INPUT DATA =>

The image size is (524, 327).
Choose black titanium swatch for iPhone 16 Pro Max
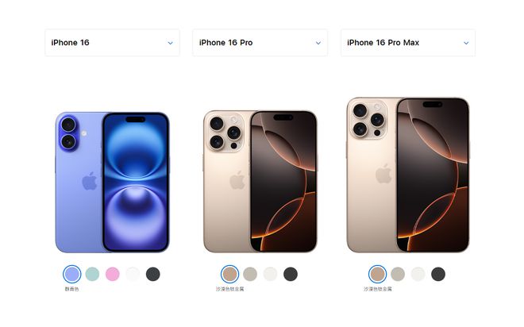pos(438,275)
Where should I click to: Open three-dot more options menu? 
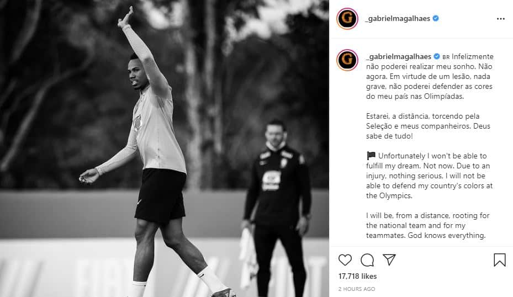(x=500, y=19)
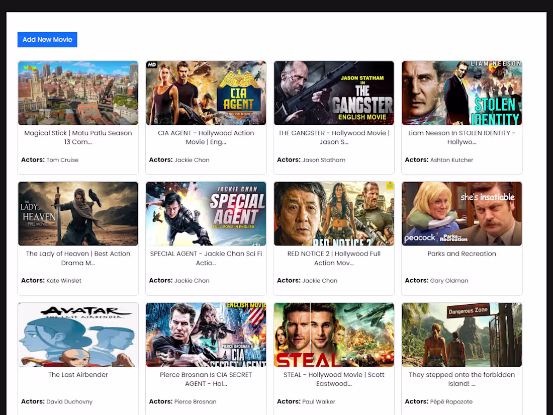Open The Last Airbender poster image
The image size is (553, 415).
point(77,335)
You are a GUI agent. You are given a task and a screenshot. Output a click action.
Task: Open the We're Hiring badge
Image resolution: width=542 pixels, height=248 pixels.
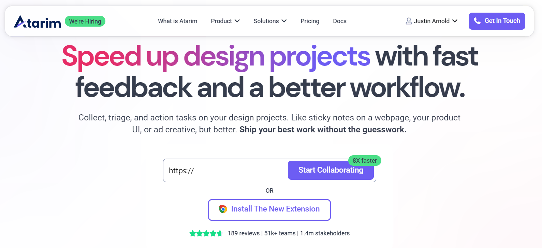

THE PROBLEM => Please, leaving out all pictures, transcribe exactly the lines above from the one containing "You are a GUI" through the final line, both included.

WRITTEN ANSWER =>
You are a GUI agent. You are given a task and a screenshot. Output a click action.
Task: Open the We're Hiring badge
Image resolution: width=542 pixels, height=248 pixels.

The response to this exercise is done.